In a blog post, Microsoft said by extending the tool it will help organisations quantify the greenhouse gas emissions associated with their usage of Microsoft 365 applications, including Exchange Online, SharePoint, OneDrive for Business, and Microsoft Teams.
Microsoft added that using the dashboard, organisations can measure total emissions and break that down to emissions per active Microsoft 365 user.
Customers can also segment and filter emissions by scope and data centre region, and estimate the carbon emissions they avoid by moving their Exchange and SharePoint deployments to the cloud.
“This data is crucial for understanding how usage of cloud services impacts emissions and is the first step in establishing a foundation to drive further decarbonization efforts,” Microsoft said.
According to Microsoft, the preview of EID for Microsoft 365 is a precursor for the upcoming general availability launch of Microsoft Cloud for Sustainability, a SaaS solution that organisations can use to record, report, and reduce emissions across their enterprise.
“Down the road, we plan to make the insights produced by the Emissions Impact Dashboard available via Microsoft Cloud for Sustainability. This will help customers gain a broader understanding of their environmental impact, end-to-end,” Microsoft said.
Introducing sustainability focused tools for Microsoft is part of the tech giant’s ambitious goal to be carbon negative by 2030, and that by 2050, it will have removed from the environment all the carbon that has been emitted by its business — directly and by electrical consumption — since it was founded in 1975.
Meanwhile, a study undertaken by Google Research has highlighted that accurate data is needed to help assess the carbon emissions in machine learning and identify strategies to mitigate those emissions.
The study, The Carbon Footprint of Machine Learning Training Will Plateau, Then Shrink, published in IEEE Computer identified there are four best practices that it claims can reduce energy by 100 times and carbon emissions by 1,000 times.
Known as the 4Ms, these best practices are: Model, machine, mechanisation, and map optimisation.
Under “model”, the study advises selecting ML model architectures, such as sparse models, while machine is about using processors and systems optimized for ML training, versus general-purpose processors.
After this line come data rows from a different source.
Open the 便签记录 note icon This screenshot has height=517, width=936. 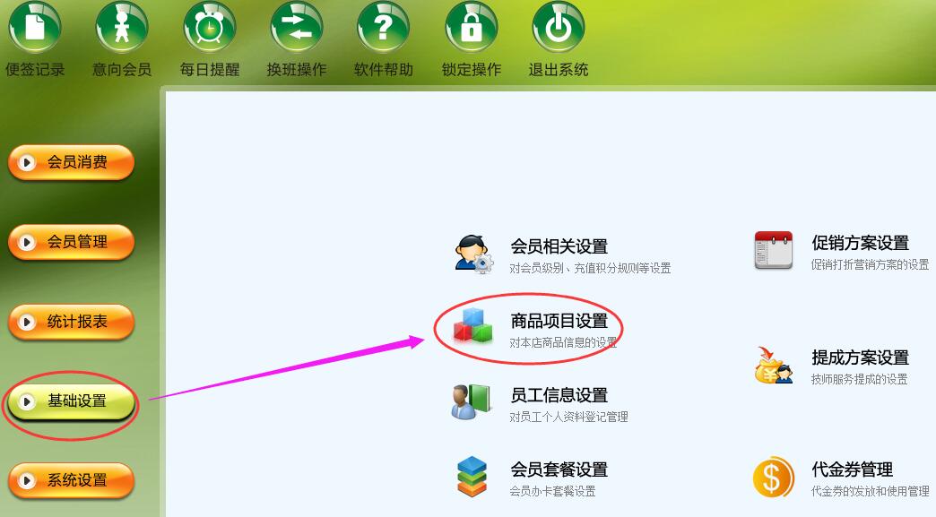[35, 26]
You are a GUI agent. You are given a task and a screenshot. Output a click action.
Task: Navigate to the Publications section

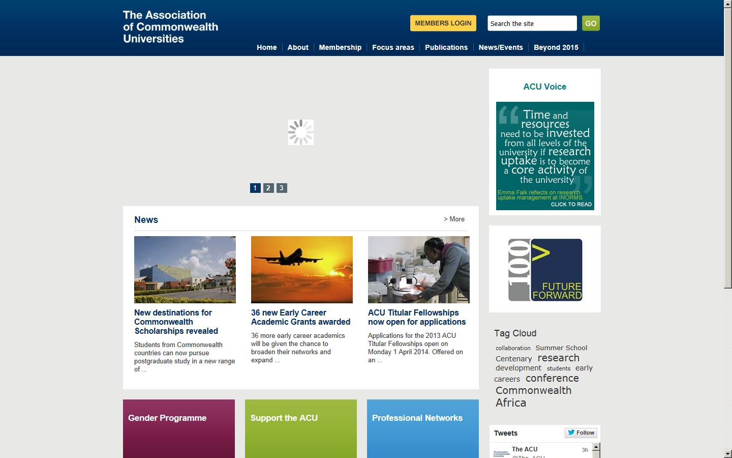pyautogui.click(x=446, y=47)
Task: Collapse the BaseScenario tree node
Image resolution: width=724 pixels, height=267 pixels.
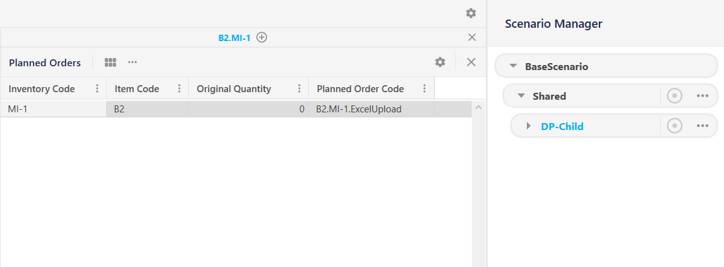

The study also advises computing in the cloud rather than on-premise and choosing cloud locations with the cleanest energy.
Google said it is already using the 4Ms today and are available for users on its Google Cloud services.
“We demonstrate four key practices that reduce the carbon (and energy) footprint of ML workloads by large margins, which we have employed to help keep ML under 15% of Google’s total energy use,” Google Research brain team distinguished engineer David Patterson wrote in a post.
Like Microsoft, Google has also set its own green target and aims to run using carbon-free energy by 2030. The company has been carbon neutral since 2007, after it eliminated its entire carbon legacy.